Exercise task - Render the entries, from the start through the line containing "click(448, 647)" (inclusive), as a Markdown table with the columns Row and Line. Number each line and leave out blank lines.

(Data entries)

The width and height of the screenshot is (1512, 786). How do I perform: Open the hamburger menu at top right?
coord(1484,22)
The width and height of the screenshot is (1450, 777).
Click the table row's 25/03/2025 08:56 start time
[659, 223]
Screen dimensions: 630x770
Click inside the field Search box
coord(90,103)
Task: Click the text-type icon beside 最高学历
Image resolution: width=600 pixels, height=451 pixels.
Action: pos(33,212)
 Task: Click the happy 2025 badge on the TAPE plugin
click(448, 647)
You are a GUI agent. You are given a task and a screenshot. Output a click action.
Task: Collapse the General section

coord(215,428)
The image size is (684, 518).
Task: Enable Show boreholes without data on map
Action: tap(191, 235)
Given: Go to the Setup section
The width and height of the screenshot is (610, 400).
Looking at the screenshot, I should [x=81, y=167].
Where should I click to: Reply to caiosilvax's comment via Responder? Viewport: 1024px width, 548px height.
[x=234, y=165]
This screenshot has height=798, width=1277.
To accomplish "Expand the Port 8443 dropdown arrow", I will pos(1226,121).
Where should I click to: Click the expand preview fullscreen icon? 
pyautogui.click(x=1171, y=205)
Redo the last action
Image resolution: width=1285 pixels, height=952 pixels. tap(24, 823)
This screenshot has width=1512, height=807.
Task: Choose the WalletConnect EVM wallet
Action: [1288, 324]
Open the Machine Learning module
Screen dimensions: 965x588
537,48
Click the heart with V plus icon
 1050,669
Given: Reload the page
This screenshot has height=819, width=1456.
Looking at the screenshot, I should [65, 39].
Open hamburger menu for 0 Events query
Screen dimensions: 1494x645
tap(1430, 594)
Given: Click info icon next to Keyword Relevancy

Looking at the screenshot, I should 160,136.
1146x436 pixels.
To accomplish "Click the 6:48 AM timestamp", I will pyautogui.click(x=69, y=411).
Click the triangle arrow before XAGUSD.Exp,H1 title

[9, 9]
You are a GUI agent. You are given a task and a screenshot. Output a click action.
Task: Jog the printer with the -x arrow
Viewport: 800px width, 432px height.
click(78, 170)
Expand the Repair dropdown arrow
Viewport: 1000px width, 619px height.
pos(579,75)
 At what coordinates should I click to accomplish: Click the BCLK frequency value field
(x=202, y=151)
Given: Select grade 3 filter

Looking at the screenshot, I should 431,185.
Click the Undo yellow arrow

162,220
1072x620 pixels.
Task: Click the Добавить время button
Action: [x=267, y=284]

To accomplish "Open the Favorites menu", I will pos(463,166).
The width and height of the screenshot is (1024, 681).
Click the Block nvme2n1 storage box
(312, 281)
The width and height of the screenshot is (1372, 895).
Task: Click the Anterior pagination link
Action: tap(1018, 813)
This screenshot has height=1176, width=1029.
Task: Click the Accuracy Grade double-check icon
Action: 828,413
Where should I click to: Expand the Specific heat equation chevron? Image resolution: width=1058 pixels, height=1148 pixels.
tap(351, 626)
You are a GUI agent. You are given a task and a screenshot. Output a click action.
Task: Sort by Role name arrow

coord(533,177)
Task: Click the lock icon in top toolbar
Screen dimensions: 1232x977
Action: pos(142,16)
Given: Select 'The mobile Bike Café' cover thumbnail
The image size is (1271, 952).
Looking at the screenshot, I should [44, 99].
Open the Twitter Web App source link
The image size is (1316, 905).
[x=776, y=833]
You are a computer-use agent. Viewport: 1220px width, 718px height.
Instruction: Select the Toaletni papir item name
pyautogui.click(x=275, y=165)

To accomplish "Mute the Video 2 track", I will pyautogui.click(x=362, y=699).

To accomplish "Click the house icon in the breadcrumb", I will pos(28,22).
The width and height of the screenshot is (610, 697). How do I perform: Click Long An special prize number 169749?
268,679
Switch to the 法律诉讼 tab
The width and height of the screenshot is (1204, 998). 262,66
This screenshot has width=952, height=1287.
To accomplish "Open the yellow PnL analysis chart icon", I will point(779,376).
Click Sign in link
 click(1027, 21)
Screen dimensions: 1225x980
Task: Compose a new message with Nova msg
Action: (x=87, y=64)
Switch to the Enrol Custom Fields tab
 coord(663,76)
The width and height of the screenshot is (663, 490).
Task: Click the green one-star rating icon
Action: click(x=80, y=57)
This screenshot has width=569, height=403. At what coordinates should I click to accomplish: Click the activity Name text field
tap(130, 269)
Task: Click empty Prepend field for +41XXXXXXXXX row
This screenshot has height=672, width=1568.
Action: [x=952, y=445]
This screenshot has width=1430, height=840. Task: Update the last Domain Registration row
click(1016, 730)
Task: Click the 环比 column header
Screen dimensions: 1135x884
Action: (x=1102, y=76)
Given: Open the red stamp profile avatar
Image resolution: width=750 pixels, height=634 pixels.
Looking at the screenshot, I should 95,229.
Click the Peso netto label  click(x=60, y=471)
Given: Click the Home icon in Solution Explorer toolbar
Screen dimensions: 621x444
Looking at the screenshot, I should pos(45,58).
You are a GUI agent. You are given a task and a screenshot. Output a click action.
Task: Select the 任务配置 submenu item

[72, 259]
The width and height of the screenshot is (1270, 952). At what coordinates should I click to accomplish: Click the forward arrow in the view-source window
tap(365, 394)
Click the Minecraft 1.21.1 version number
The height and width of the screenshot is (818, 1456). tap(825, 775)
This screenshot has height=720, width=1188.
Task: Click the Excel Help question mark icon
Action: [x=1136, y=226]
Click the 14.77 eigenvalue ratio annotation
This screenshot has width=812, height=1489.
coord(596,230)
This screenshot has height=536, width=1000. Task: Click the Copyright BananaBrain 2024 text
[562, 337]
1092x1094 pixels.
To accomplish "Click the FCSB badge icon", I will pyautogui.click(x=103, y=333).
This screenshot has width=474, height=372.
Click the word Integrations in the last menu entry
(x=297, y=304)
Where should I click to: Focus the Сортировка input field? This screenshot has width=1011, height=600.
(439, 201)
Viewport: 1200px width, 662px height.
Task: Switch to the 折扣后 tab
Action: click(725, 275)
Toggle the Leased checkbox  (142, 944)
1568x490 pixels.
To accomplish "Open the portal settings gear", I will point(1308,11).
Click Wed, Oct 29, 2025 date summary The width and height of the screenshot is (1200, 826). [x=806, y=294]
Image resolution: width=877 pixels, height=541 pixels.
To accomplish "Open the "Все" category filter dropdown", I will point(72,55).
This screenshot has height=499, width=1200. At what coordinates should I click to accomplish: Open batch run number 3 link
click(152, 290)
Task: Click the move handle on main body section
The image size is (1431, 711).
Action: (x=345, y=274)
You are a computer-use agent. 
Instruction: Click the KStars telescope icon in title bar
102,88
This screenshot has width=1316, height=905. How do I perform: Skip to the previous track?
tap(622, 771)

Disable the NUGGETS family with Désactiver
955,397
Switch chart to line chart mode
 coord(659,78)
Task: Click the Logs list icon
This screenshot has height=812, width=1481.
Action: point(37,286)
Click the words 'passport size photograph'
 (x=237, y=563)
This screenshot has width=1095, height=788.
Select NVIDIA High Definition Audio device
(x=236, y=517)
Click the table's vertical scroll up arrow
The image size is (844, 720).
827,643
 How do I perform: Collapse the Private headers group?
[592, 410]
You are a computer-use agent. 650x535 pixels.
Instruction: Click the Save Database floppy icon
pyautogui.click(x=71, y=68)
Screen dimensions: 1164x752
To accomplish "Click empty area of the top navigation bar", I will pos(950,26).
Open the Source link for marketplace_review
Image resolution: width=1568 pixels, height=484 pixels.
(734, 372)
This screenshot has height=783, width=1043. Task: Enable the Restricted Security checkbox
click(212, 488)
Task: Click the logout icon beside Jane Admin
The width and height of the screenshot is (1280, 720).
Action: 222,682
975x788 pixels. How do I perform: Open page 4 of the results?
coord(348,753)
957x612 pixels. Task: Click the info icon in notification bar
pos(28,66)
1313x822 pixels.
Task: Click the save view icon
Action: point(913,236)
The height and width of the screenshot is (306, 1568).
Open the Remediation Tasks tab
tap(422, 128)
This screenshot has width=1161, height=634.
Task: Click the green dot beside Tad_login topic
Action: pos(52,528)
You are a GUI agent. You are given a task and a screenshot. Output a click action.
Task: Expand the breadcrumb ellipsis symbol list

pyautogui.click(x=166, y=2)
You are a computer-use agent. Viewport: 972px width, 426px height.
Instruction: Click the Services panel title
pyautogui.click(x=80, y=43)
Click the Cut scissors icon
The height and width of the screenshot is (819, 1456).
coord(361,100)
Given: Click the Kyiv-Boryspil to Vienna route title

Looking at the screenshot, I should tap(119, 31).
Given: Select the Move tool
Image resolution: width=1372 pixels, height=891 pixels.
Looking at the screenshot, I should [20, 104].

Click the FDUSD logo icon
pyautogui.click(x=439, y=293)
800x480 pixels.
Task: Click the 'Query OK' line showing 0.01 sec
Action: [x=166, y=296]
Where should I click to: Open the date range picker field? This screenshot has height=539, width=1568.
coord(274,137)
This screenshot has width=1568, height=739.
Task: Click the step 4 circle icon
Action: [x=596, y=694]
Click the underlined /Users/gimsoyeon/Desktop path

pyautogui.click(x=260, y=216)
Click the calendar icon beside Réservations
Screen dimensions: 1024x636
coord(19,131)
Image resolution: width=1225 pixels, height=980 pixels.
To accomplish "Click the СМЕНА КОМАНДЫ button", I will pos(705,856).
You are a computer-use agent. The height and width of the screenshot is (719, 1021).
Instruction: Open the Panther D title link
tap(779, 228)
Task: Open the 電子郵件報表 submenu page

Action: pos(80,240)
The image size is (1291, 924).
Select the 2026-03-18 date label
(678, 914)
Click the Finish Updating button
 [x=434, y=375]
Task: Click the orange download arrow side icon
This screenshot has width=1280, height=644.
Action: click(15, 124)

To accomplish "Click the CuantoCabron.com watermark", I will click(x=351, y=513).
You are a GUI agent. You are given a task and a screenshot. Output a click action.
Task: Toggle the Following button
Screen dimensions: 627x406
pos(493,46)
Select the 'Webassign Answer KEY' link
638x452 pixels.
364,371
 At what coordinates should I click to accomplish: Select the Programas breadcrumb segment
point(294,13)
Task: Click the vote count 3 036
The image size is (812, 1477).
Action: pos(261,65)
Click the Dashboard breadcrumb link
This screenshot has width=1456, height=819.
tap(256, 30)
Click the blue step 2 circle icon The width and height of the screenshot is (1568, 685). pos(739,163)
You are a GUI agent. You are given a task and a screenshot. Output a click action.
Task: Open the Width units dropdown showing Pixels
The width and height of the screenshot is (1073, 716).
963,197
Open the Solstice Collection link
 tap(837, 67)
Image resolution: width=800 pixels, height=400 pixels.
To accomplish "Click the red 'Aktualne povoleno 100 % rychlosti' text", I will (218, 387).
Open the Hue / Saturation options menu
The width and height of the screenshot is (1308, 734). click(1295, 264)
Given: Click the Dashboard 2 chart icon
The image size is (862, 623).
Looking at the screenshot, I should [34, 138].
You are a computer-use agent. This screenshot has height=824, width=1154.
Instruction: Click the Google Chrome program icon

Worked solution -
| Row | Line |
|---|---|
| 1 | The width and height of the screenshot is (1512, 786). How do I perform: Open the hamburger menu at top right? |
| 2 | coord(1484,22) |
| 3 | The width and height of the screenshot is (1450, 777). |
| 4 | Click the table row's 25/03/2025 08:56 start time |
| 5 | [659, 223] |
| 6 | Screen dimensions: 630x770 |
| 7 | Click inside the field Search box |
| 8 | coord(90,103) |
| 9 | Task: Click the text-type icon beside 最高学历 |
| 10 | Image resolution: width=600 pixels, height=451 pixels. |
| 11 | Action: pos(33,212) |
| 12 |  Task: Click the happy 2025 badge on the TAPE plugin |
| 13 | click(448, 647) |